:: What this task involves ::
Set down the full listing exactly as given. Any pictures are to be left out.

───── Data for processing ─────

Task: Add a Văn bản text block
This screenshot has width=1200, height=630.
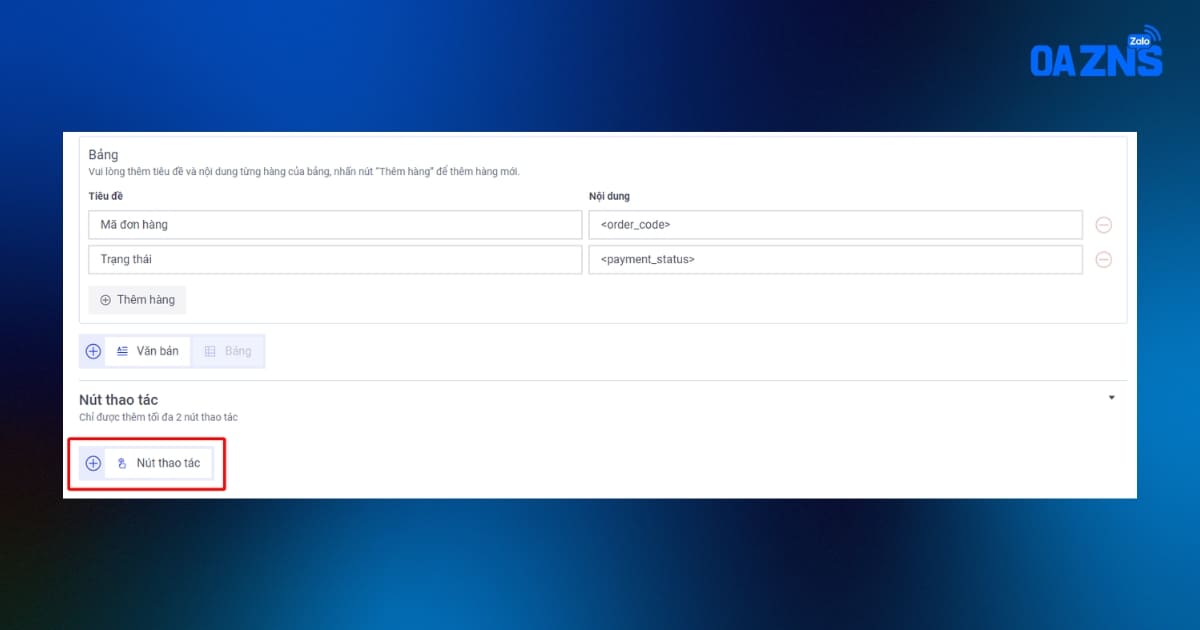Action: [x=148, y=351]
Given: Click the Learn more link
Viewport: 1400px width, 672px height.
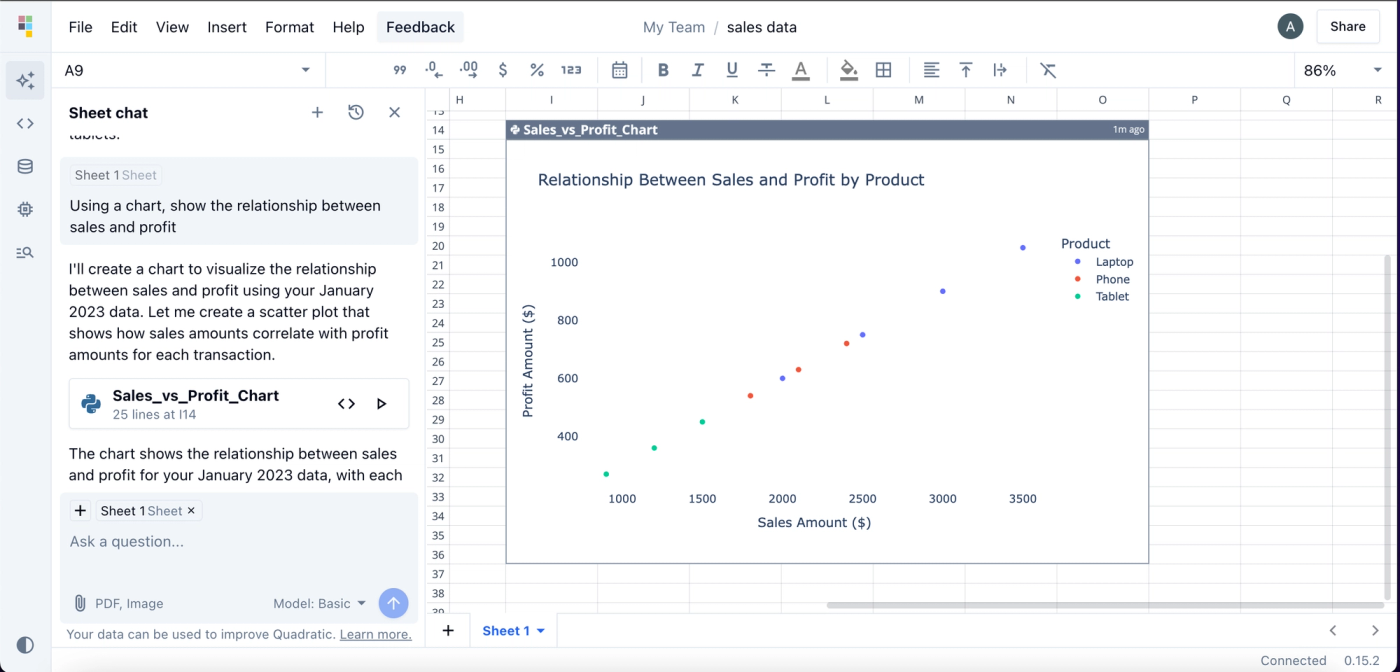Looking at the screenshot, I should (375, 634).
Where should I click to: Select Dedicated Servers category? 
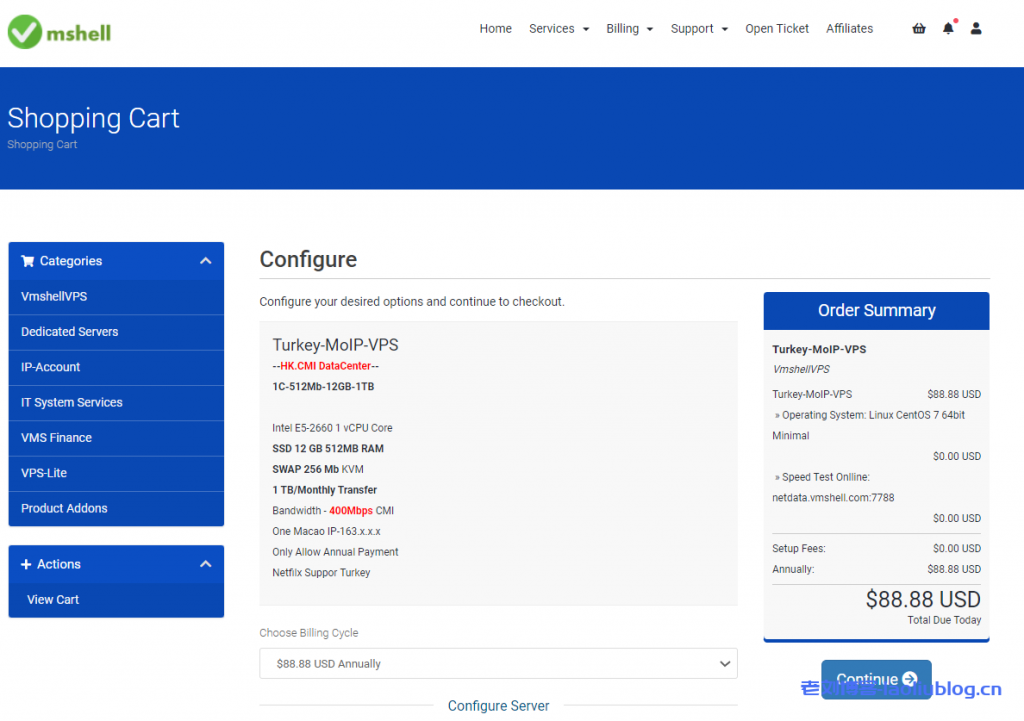coord(70,332)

─────

:: Written reply ::
Task: Add a Văn bản text block
This screenshot has width=1200, height=630.
Action: [x=148, y=351]
Given: Click the Learn more link
Viewport: 1400px width, 672px height.
Looking at the screenshot, I should (375, 634).
Where should I click to: Select Dedicated Servers category? 
coord(70,332)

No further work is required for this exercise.